**Work required:**
The required result is an exact copy of every line from the one with "The image size" through the last line below, with the pictures left out.
★ ★ ★ ★ ★ ★ ★
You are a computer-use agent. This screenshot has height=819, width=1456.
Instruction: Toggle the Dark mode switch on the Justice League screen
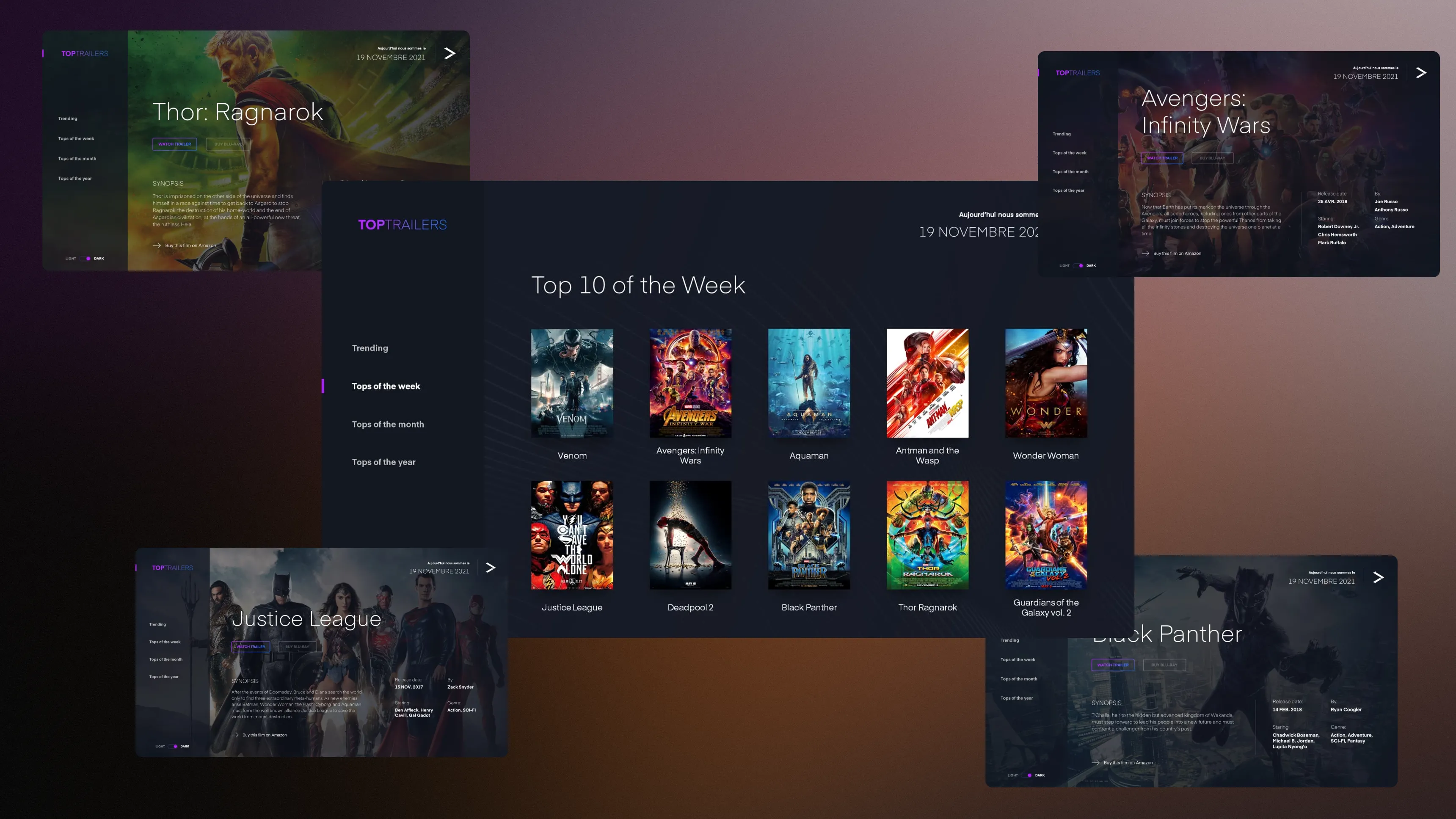(x=174, y=746)
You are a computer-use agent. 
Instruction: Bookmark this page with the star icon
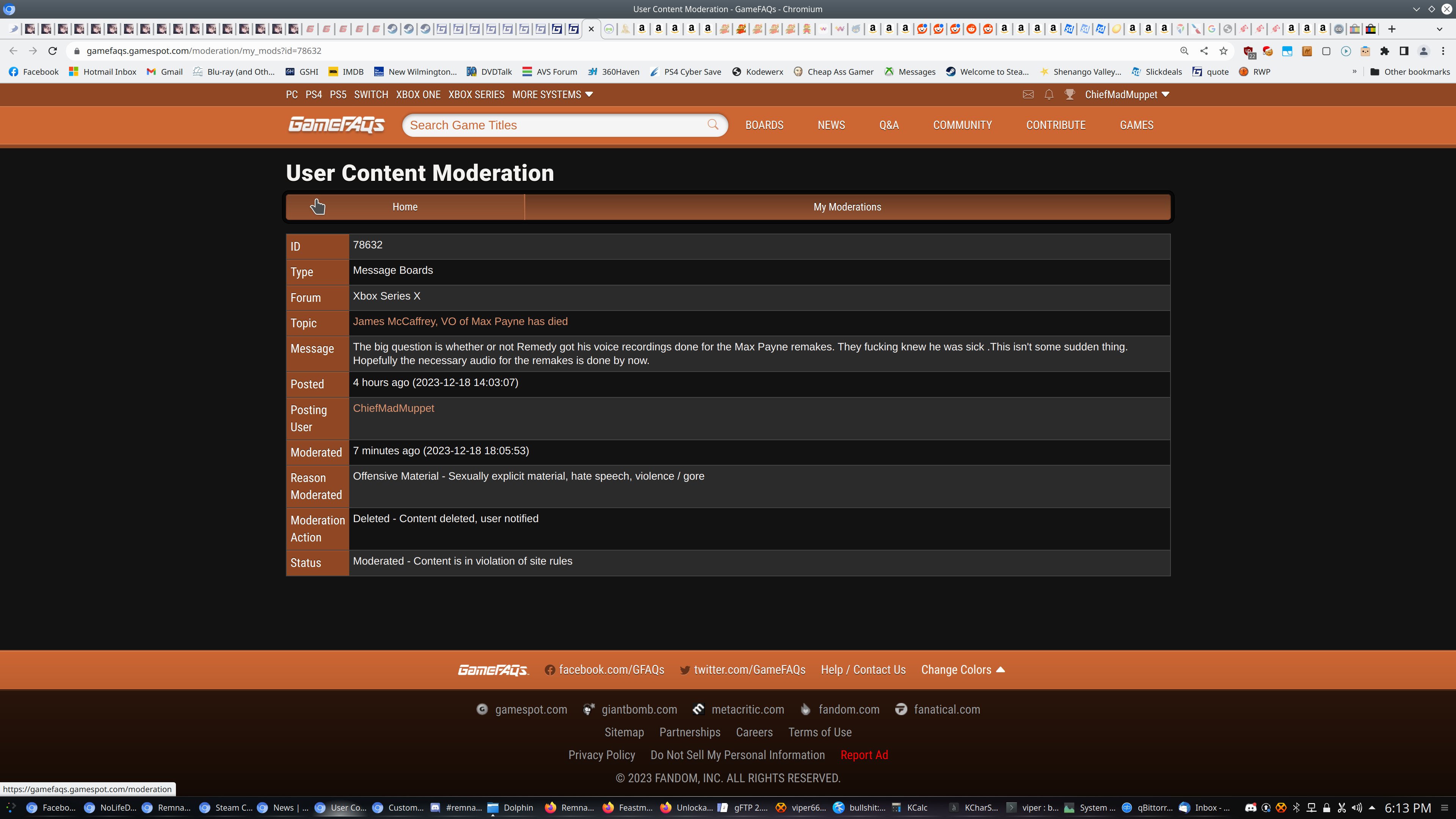coord(1224,51)
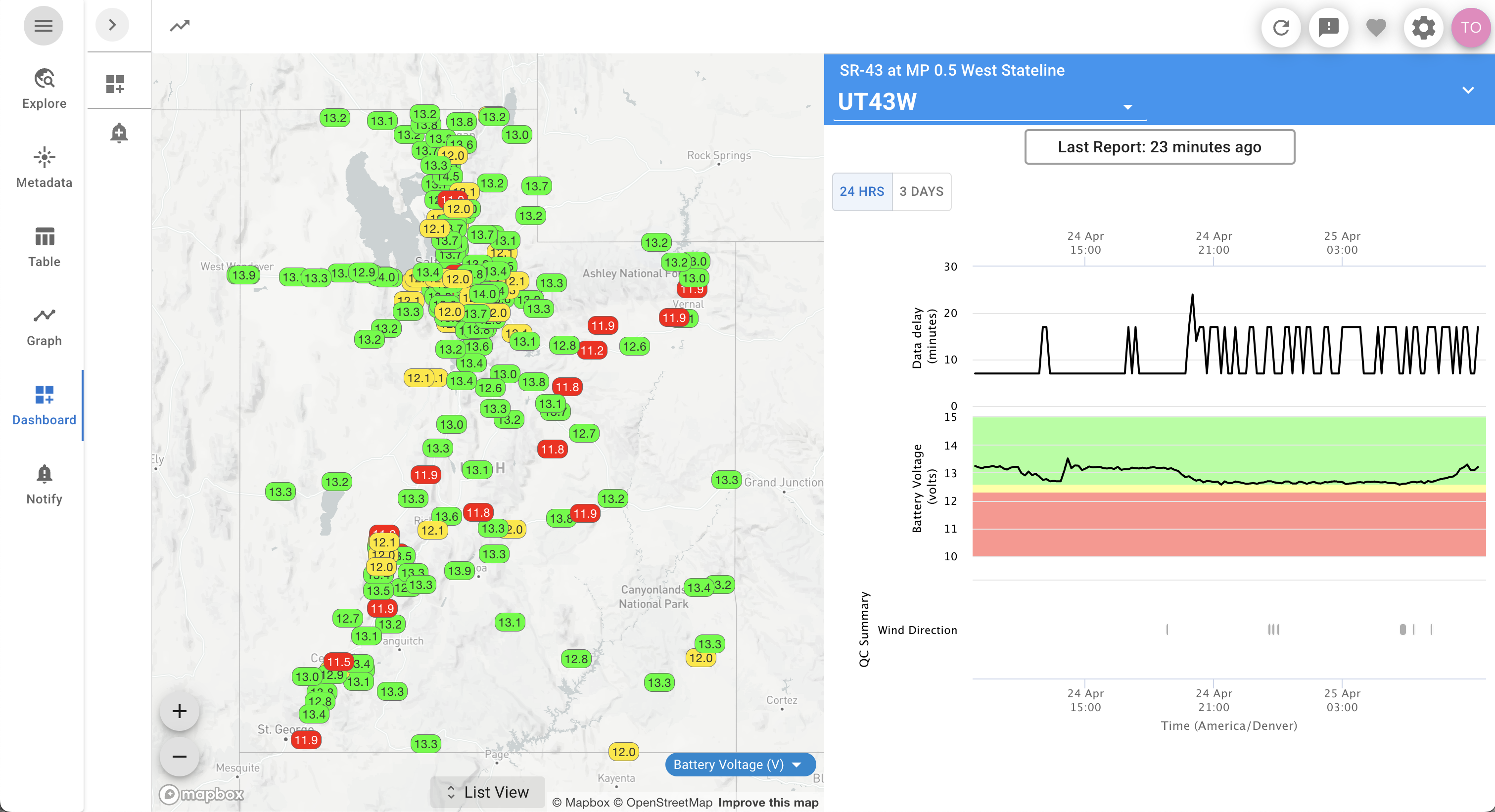Zoom in the map
This screenshot has height=812, width=1495.
pyautogui.click(x=179, y=711)
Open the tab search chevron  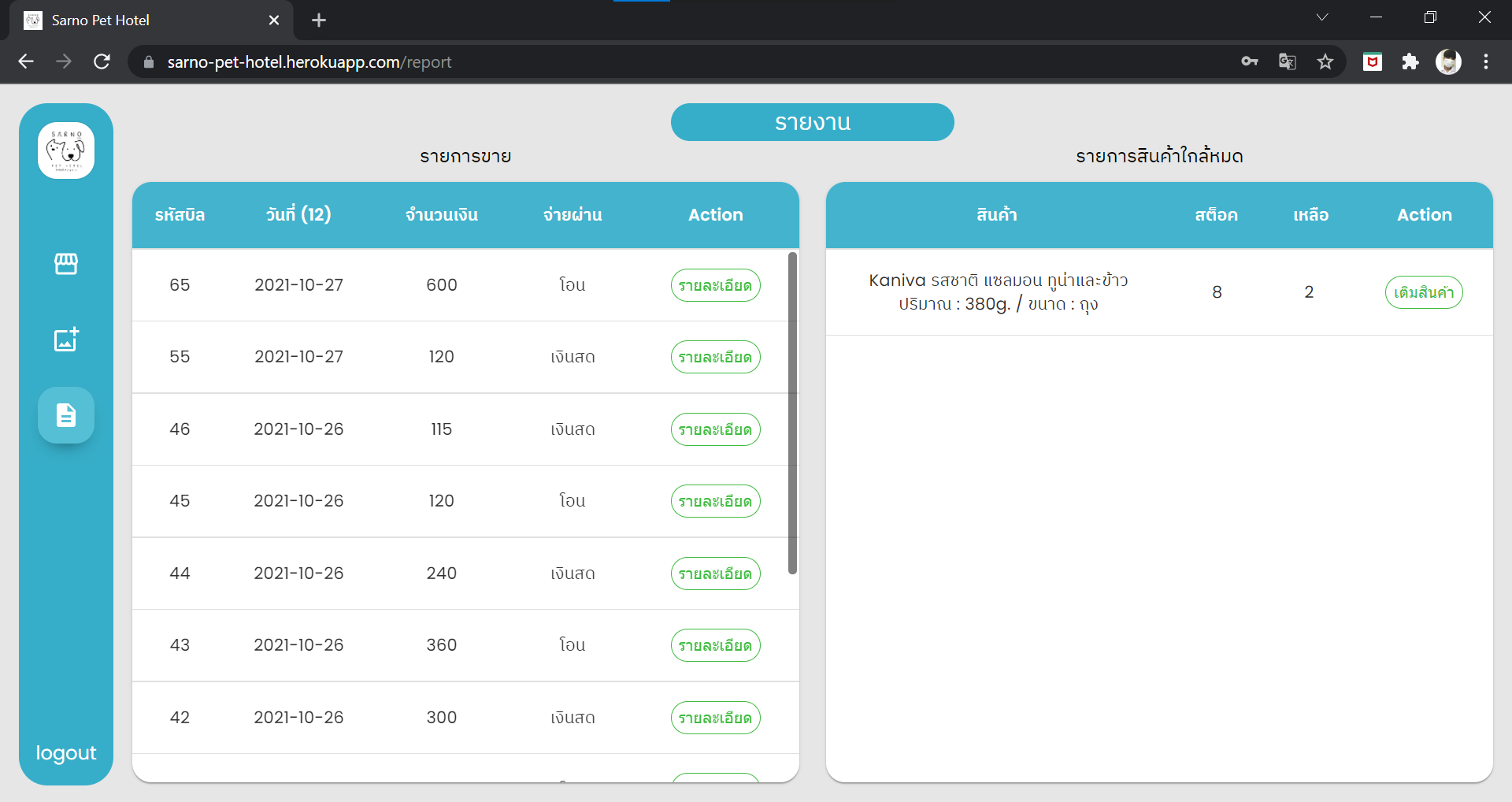pos(1322,17)
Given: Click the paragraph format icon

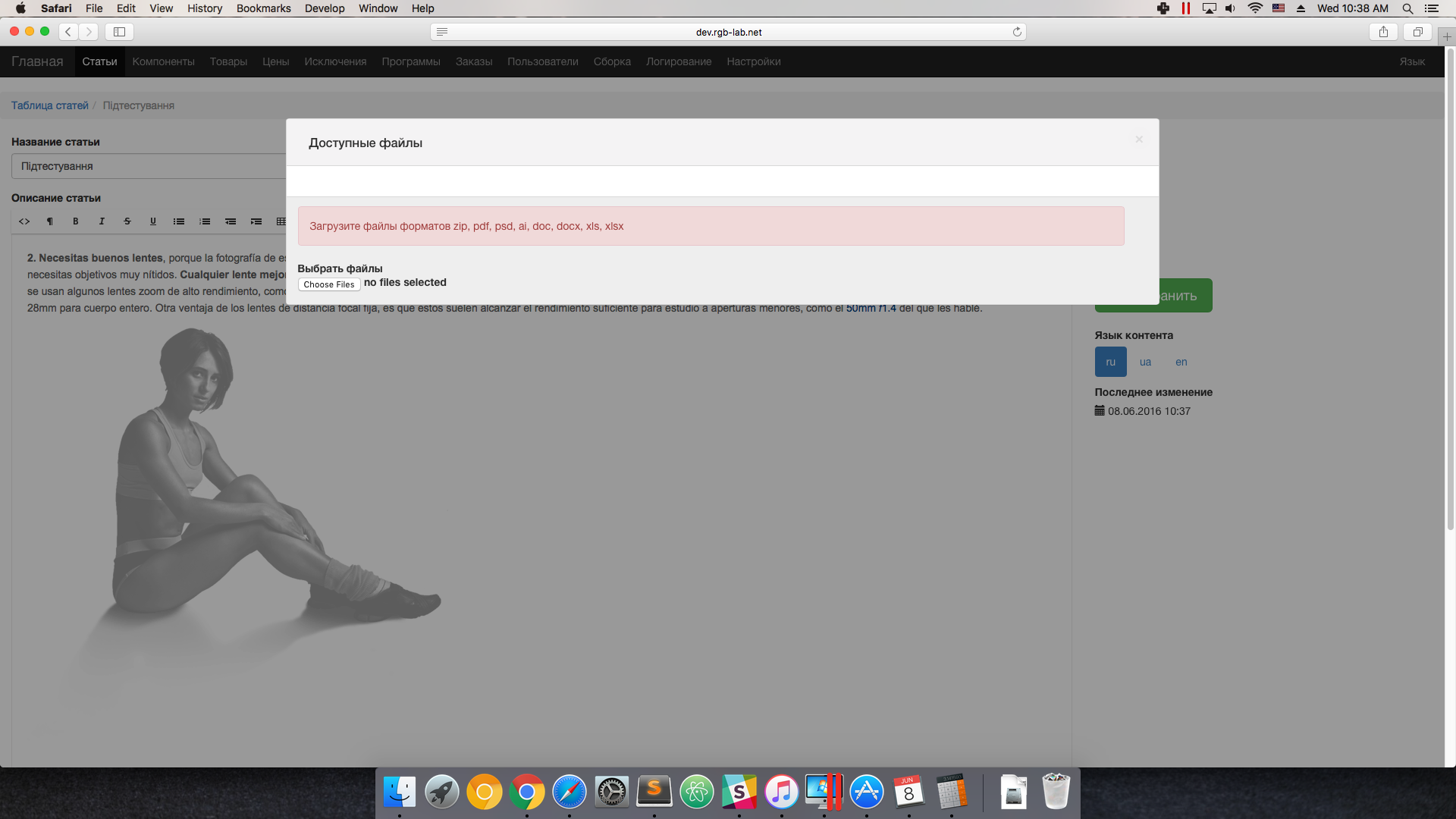Looking at the screenshot, I should click(50, 221).
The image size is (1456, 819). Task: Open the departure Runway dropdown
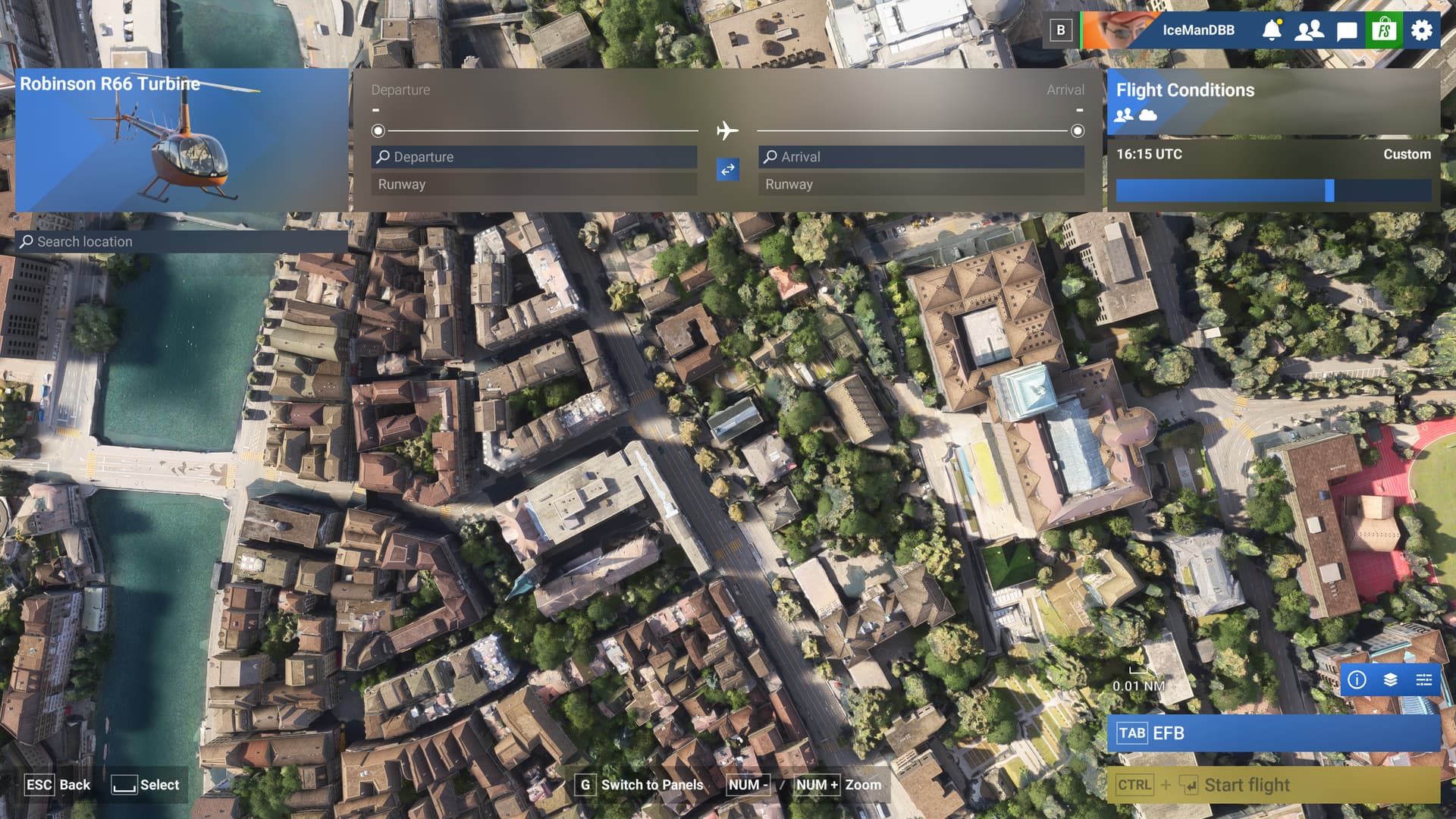click(x=534, y=184)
★ ★ ★ ★ ★ ★ ★
**Answer to the exercise:**
The image size is (1456, 819). Task: Open the departure Runway dropdown
click(x=534, y=184)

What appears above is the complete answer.